From Buea, Bassong is heading to Douala. He will visit other parts of the Littoral Province before heading to the three northern provinces.Bassong says he wishes to end his tour in Yaounde and subsequently in his town of residence, Puma, in the Littoral Province.
"I wish to crown my tour with a small feast with my kith and kin of Puma," he says.
This native of Potolom in Edea, Sanaga-Maritime Division, Littoral, explains how the idea came about.
"It took me two years and seven months to conceive the ideas and then get down to the reality, which is the tactful build-up and progressive placements of the various parts of the bicycle. The first attempt to construct the bicycle failed. I didn't give up. I sat back and started working on what you now see."
The carpenter, who is a father of eight children, has a motivation for not only daring to go on a cycling tour of Cameroon."I want to highlight the Cameroonian that I am. We can also do it in Cameroon and the African continent in general. We must not only go, admire, buy and take from elsewhere in the world.
Let's belief in what we can offer, produce from our own natural resources and others will also refer and come to us. Let it be said and known that it is a bicycle made in Cameroon, accompanied by a Cameroonian trade mark, with the copyright protected," he commented.
Bassong was confident that if he is given all the necessary support, he would manufacture more wooden bicycles and put them on sale. "I can do thousands of them if I have a sponsor. Let Cameroonians come in their numbers and support what I'm doing so that other people and countries will say it came from Cameroon," he said.
The sculptor uses various woods known locally as acacia, bobinga and dosier.
Like any other bicycle, Bassong's wooden machine has brakes. "If it did not have breaks, I wouldn't have been able to descend the steep slopes along the Dschang road in the West Province," he noted.
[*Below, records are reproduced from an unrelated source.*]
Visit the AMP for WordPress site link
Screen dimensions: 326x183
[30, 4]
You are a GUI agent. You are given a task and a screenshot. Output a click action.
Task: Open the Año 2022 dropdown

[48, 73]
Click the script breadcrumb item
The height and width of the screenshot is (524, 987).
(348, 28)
As a sculptor, Bassong has carved out many statues including that of his deceased mother and other personalities in Cameroon.Bassong, who attended Lycée Technique d'Edea (Government Technical High School, Edea) prayed that youths should copy his example and come and work with him.
"The most important thing now is to get a strong backup to this project. Let the people of Cameroon come on board. My wish is to have a very credible sponsor," he stated.